Lleu frunció el entrecejo. Estuvo tentado de cerrar la puerta en las narices del chico, pero luego comprendió que se correría la voz de que estaba asustado. Era joven e inseguro, y llevaba poco tiempo en Staughton. Se había esforzado mucho para instaurar su religión y establecerse él mismo en una ciudad que mostraba bastante indiferencia. Aceptó el rollo de pergamino.
—Puedes marcharte —le dijo al chico.
—Tengo que esperar, padre, por si hay respuesta.
Lleu estuvo a punto de contestar que no la habría, que no tenía nada que decirle a una Suma Sacerdotisa de Chemosh, pero, una vez más, pensó en la impresión que daría hacer tal cosa. Soltó la cinta negra, rompió el sello y leyó la misiva con rapidez.
Estoy deseando sostener esa discusión contigo. Estaré libre para recibirte a la hora de la salida de la luna.
En nombre de Chemosh,
Mina
—Dile a la Suma Sacerdotisa Mina que me encantaría ir a hablar de teología con ella, pero que tengo asuntos urgentes que atender en mi propio templo —dijo Lleu—. Dale las gracias por su invitación.
—Yo que vos lo pensaría mejor, padre —dijo el recadero con un guiño—. Es una preciosidad.
—La Suma Sacerdotisa es una eclesiástica y mayor que tú —replicó Lleu con una mirada iracunda—. Igual que yo. Nos debes más respeto a los dos.
—Sí, padre —dijo el chico, antes de escabullirse.
Lleu regresó al altar. Volvió a contemplar el rostro de Kiri—Jolith, esta vez para buscar seguridad en él.
El dios lo miraba con frialdad y Lleu casi pudo escuchar su voz. «No quiero cobardes a mi servicio.»
Lleu no creía que estuviera siendo cobarde, sino sensato. No tenía que intercambiar ideas ni tener una charla con esa mujer, y por supuesto no estaba interesado en Chemosh.
Regresó al estudio para terminar la carta.
La péndola escupió tinta. El joven clérigo derramó la del tintero. Por fin se dio por vencido. Contemplando el aguacero que repicaba en el tejado del templo como un tambor que llamara a la batalla a todos los verdaderos caballeros, Lleu trató de quitarse de la cabeza toda idea sobre unos ojos ambarinos.
A la hora de la salida de la luna, Lleu se encontraba a la puerta de la hostería. Miró las estatuas de mármol, que irradiaban un brillo fantasmagórico a la luz plateada de Solinari. Al parecer Zeboim se había agotado y, enfurruñada, se había ido con su resentimiento a otra parte, ya que la tormenta había amainado y las nubes se habían disipado.
A Lleu las estatuas le resultaron muy inquietantes.
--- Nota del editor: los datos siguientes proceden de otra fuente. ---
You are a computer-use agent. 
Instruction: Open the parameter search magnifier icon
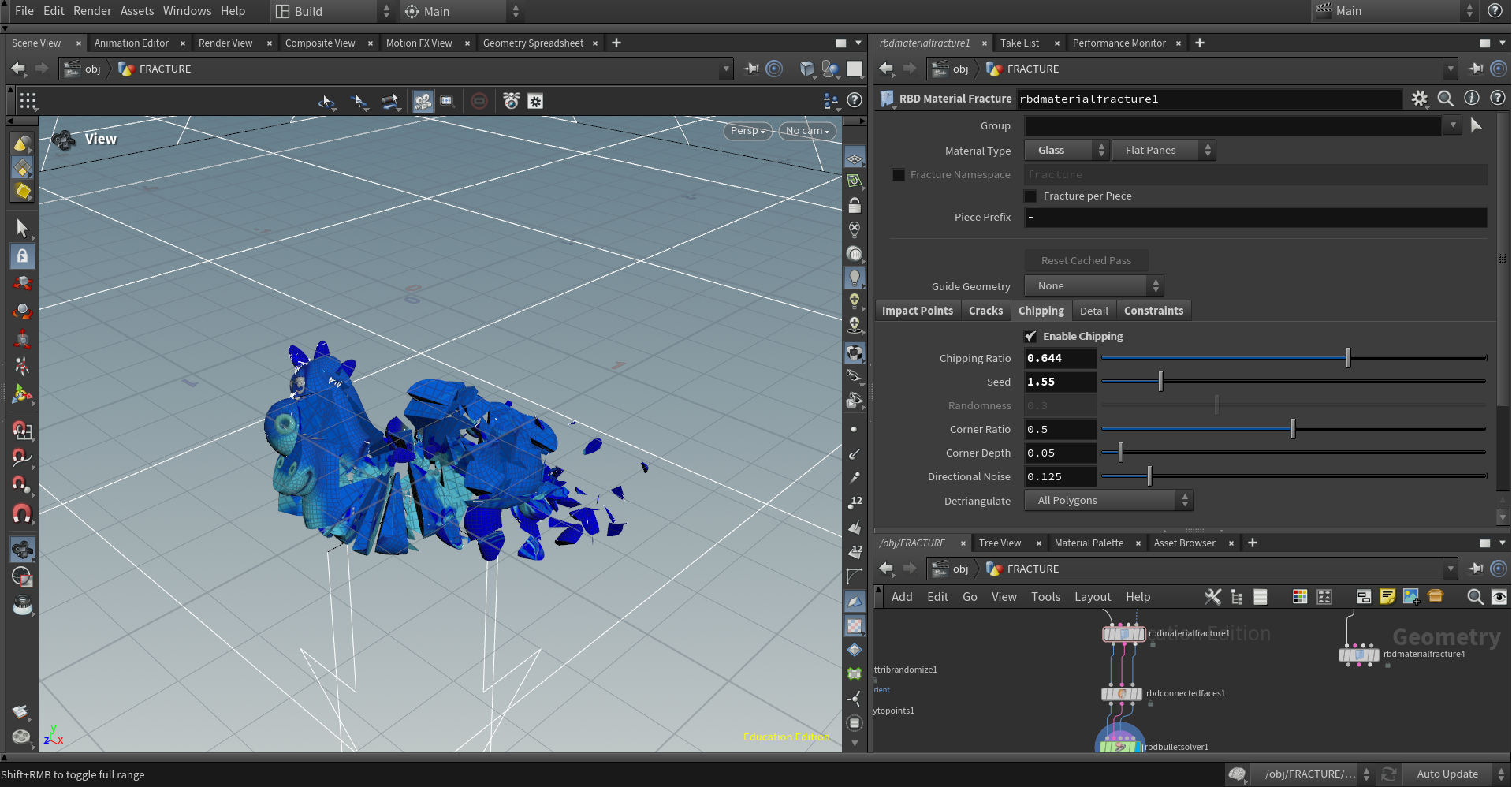(1445, 99)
Deseaba tocar una, pero le daba miedo que aún quedara gente observando. Tembló, ya que la noche primaveral era fría y húmeda, y echó una ojeada a su alrededor. El sonido de unas risas y de diversión llegaba a sus oídos, procedente del recinto ferial. Había cerveza y cerdo asado gratis en la feria y la mayoría de los vecinos asistían a la celebración. El silencio reinaba en la hostería.
Lleu alargó la mano para tocar una de las estatuas.
La puerta de la posada se abrió y el clérigo retiró bruscamente la mano.
Mina se hallaba en el umbral, su esbelta figura recortada contra la luz que irradiaba la chimenea.
—Entra —dijo—. Me alegra que cambiaras de parecer.
Su aspecto no era el de una gran sacerdotisa. Se había cambiado el tentador vestido suelto y ya no llevaba la cofia dorada y negra. Lucía un ropaje suave del mismo color, abierto por delante y ceñido a la cintura con una trencilla dorada. El cabello de color caoba lo llevaba tejido y enrollado en la cabeza, sujeto con una horquilla enjoyada hecha de ámbar.